*Cel zadania A*: Przepisz rekordy od wiersza zawierającego „Click the certificate box scroll-down arrow” w dół aż do wiersza zawierającego „Action: [304, 61]”, zamieniając „thumbnail” na „preview”. Wszystko inne pozostaw bez zmian.

*Fragment do przeczytania*:
________________________

Sandman,
czyli czas spać

 

 

Wszystko jedno kim jesteś, co robisz, gdzie mieszkasz i w jakiego boga wierzysz. Wszystko jedno, czy co wieczór kładziesz się na wielkim atłasowym łożu, czy starym materacu gdzieś w zaułku- pamiętaj, że kiedy zamkniesz oczy znajdziesz się w królestwie Pana Snów, a tam... wszystko się może zdarzyć.

O czym możecie przekonać się łatwo siegając po najnowszy tomik Sandmana. Z pewnością warto. Nie będę ukrywał, że od początku byłem fanem przygód Sandmana i twórczości Pana Gaimana w ogóle- razem z niesamowitą powieścią "Amerykańscy Bogowie" na czele. Zresztą nie wspominam o tej książce przez przypadek, ale o tym za chwilę. W każdym razie musicie wiedzieć- nim otworzycie ten komiks, że w zasięgu Waszych rąk znalazło się dzieło niemal DOSKONAŁE.

________________________

[Rekordy pozycji docelowych]

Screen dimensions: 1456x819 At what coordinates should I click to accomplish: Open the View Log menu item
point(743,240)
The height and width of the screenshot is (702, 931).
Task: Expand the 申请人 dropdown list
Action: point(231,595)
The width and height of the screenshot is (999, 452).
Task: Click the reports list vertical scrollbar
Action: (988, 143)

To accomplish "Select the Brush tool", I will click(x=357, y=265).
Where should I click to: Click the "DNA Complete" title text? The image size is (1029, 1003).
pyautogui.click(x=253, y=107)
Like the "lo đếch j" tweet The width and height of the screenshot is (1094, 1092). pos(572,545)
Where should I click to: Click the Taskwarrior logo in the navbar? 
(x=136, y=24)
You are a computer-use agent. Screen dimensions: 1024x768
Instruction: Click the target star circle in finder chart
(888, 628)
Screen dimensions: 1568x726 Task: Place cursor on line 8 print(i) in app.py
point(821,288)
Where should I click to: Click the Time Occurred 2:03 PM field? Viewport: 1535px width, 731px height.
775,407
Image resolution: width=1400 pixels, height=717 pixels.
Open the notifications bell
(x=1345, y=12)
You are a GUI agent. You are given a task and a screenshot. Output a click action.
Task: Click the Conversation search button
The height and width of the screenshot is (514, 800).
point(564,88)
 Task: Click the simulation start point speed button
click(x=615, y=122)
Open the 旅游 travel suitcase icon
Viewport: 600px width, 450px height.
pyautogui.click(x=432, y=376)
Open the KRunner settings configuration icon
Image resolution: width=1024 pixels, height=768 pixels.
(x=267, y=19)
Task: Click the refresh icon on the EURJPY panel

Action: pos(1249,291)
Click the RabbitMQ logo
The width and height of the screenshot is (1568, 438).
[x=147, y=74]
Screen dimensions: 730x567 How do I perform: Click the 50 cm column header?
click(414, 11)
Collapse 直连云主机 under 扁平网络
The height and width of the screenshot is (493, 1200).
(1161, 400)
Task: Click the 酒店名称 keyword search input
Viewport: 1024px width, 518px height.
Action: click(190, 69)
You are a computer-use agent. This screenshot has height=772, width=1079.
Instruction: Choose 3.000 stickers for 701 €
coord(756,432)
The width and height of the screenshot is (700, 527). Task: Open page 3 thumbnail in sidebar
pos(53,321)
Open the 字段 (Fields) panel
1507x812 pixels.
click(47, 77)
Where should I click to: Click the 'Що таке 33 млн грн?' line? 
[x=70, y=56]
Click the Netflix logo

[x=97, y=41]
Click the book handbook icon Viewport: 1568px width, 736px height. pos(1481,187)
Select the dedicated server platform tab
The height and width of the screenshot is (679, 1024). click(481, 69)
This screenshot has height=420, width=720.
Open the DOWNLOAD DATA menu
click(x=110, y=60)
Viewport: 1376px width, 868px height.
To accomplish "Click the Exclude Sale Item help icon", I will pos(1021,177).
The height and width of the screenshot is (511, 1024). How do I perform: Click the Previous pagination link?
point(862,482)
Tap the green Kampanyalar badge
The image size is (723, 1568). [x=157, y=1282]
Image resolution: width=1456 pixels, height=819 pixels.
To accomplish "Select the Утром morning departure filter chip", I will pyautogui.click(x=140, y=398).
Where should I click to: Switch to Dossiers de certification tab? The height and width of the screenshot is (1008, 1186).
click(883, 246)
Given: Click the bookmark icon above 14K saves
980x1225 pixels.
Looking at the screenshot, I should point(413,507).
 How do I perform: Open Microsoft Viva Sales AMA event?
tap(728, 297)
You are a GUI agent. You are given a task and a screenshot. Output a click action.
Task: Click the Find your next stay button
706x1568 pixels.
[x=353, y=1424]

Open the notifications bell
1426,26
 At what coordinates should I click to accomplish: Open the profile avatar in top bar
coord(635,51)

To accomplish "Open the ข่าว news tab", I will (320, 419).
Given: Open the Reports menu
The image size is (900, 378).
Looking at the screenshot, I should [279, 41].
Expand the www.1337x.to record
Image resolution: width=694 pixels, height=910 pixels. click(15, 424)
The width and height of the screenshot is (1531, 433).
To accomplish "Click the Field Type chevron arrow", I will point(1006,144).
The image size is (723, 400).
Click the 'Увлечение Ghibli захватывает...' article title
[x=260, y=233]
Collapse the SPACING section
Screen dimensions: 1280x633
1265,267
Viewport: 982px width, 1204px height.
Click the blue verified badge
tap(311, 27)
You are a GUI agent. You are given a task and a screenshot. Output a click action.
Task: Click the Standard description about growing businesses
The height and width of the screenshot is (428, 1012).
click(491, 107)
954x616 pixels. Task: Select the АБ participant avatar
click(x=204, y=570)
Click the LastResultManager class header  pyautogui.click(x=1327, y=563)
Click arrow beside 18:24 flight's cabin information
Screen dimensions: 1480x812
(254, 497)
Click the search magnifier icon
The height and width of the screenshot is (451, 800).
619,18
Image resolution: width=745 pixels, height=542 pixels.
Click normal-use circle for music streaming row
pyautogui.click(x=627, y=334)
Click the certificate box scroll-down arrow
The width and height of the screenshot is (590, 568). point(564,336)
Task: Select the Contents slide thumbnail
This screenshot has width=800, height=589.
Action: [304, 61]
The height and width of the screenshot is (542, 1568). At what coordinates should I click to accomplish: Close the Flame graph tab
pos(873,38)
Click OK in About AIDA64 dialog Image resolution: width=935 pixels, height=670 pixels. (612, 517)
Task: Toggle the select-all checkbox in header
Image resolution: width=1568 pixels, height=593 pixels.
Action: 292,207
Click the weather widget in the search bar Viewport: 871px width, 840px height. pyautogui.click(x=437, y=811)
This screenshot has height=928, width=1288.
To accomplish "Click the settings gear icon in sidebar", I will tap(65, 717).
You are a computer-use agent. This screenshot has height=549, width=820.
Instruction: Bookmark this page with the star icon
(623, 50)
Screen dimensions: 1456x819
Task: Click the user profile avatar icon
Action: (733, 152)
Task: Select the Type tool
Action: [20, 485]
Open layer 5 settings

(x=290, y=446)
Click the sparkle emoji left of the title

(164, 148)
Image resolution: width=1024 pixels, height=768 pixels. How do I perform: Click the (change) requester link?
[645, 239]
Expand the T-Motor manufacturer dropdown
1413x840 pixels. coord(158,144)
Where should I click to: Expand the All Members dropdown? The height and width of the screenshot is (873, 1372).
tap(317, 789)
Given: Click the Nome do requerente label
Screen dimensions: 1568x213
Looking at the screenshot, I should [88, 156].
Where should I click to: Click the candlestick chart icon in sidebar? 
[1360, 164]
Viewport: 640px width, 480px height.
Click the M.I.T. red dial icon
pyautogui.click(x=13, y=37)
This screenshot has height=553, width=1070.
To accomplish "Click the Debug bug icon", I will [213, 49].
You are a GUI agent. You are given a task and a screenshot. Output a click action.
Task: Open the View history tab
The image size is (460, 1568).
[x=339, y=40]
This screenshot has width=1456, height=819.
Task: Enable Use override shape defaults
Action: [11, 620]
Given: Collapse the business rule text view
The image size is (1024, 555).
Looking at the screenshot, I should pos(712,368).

________________________

*Cel zadania B*: Wypisz ponownie cały tekst o Sandmanie bez żadnych zmian.

*Oczekiwany wynik A*:
Click the certificate box scroll-down arrow
The width and height of the screenshot is (590, 568). point(564,336)
Task: Select the Contents slide preview
This screenshot has width=800, height=589.
Action: [304, 61]

*Oczekiwany wynik B*:
Sandman,
czyli czas spać

 

 

Wszystko jedno kim jesteś, co robisz, gdzie mieszkasz i w jakiego boga wierzysz. Wszystko jedno, czy co wieczór kładziesz się na wielkim atłasowym łożu, czy starym materacu gdzieś w zaułku- pamiętaj, że kiedy zamkniesz oczy znajdziesz się w królestwie Pana Snów, a tam... wszystko się może zdarzyć.

O czym możecie przekonać się łatwo siegając po najnowszy tomik Sandmana. Z pewnością warto. Nie będę ukrywał, że od początku byłem fanem przygód Sandmana i twórczości Pana Gaimana w ogóle- razem z niesamowitą powieścią "Amerykańscy Bogowie" na czele. Zresztą nie wspominam o tej książce przez przypadek, ale o tym za chwilę. W każdym razie musicie wiedzieć- nim otworzycie ten komiks, że w zasięgu Waszych rąk znalazło się dzieło niemal DOSKONAŁE.